→ What to produce
Please write out the passage about Richards below word for word, starting at "This year, at" and ending at "away from tennis.".

→ Extract
◆ ◆ ◆ ◆ ◆

This year, at 72, Richards released her second book, entitled No Way Renee: The Second Half of My Notorious Life, which chronicles her adjustment to gender reassignment and details her struggle away from tennis.

Although she has no regrets about her surgery, she does still wonder if maybe her decision to become so public hadn’t negatively affected her private life.

Her father never accepted Richards as a woman, and her son still refers to her as his father.

While she has had meaningful and long lasting friendships, she has never found that storybook romance that she has always dreamed about.

Richards explained in her interview with Reuters:

“You have to be a pretty strong character to have a relationship with someone who has been a man originally, and famous. I haven’t had any romance in a number of years.”

Richards doesn’t consider herself an advocate, and, in fact, questions a controversial decision made by the International Olympic Committee in 2004 that allowed transgender athletes to participate.

Realising that her ideology undermined her own struggle, Richards says: “It’s a particularly stupid decision.”

◆ ◆ ◆ ◆ ◆

→ Dataset content
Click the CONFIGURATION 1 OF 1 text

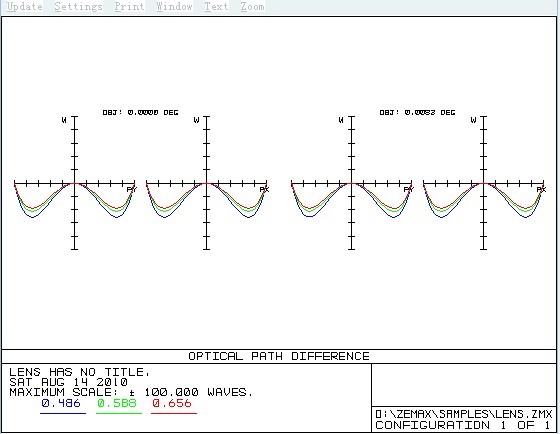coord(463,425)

◆ ◆ ◆ ◆ ◆

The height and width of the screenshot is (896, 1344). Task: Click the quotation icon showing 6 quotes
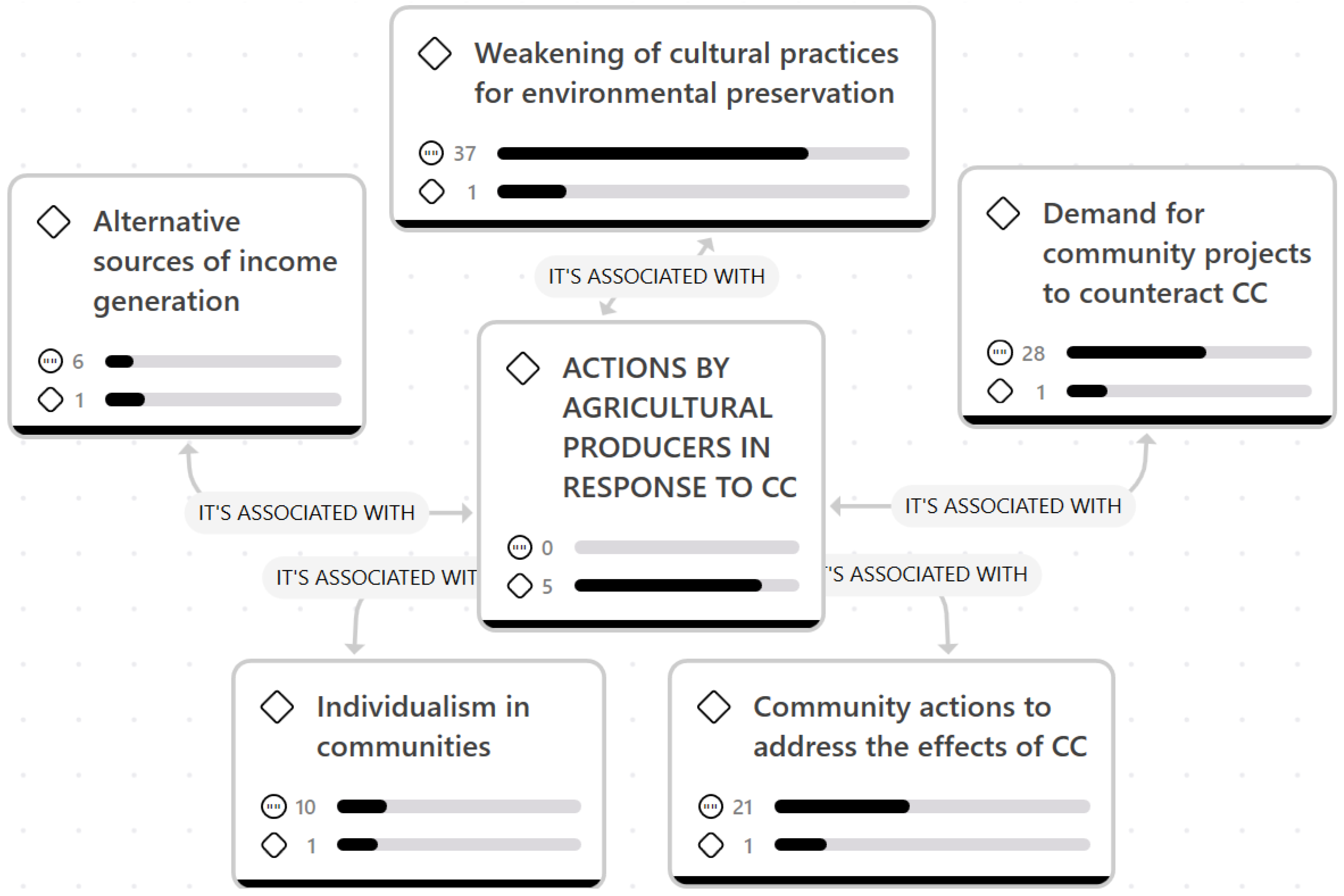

◆ ◆ ◆ ◆ ◆

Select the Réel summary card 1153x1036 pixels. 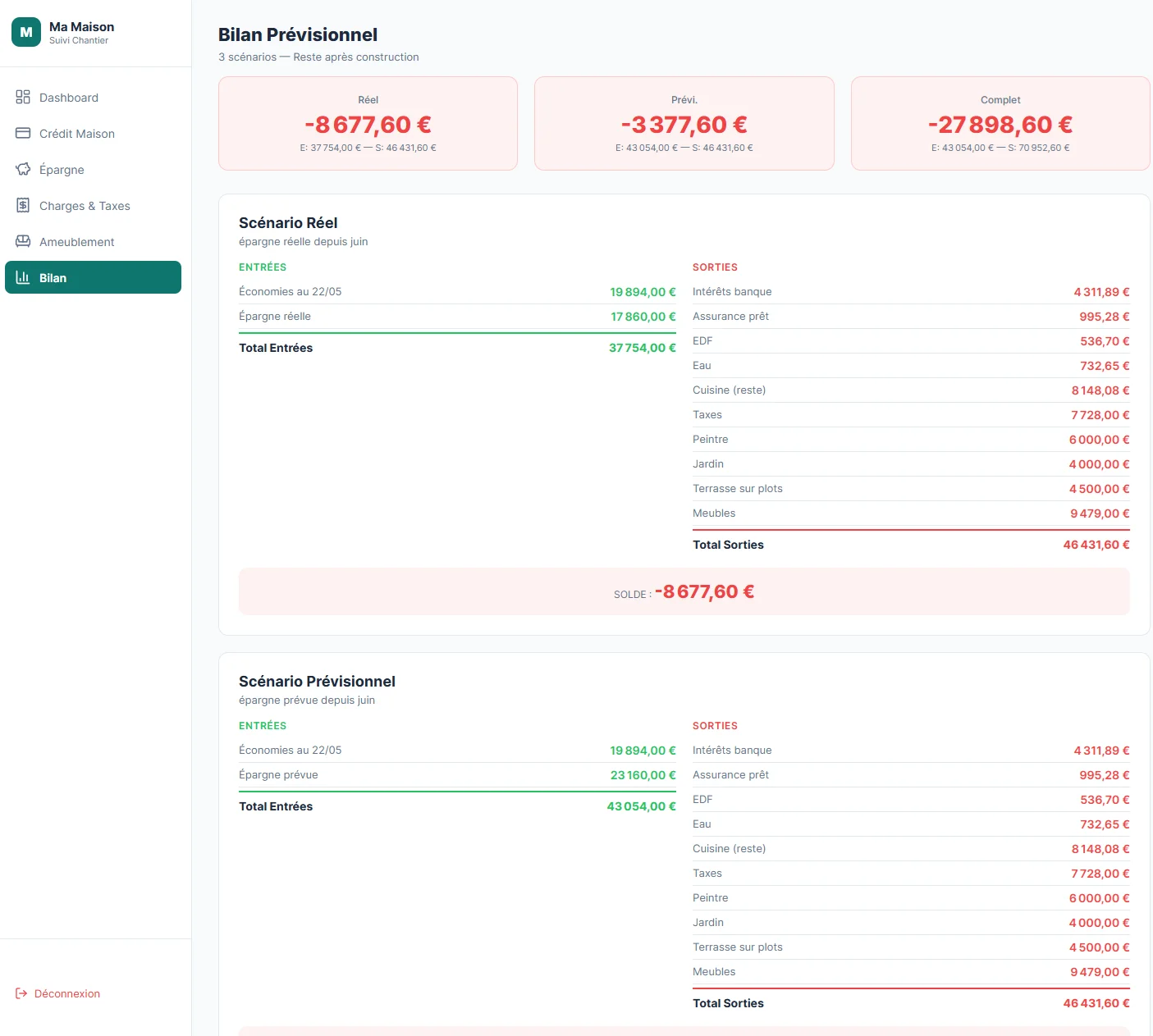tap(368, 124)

◆ ◆ ◆ ◆ ◆

→ Written response
This year, at 72, Richards released her second book, entitled No Way Renee: The Second Half of My Notorious Life, which chronicles her adjustment to gender reassignment and details her struggle away from tennis.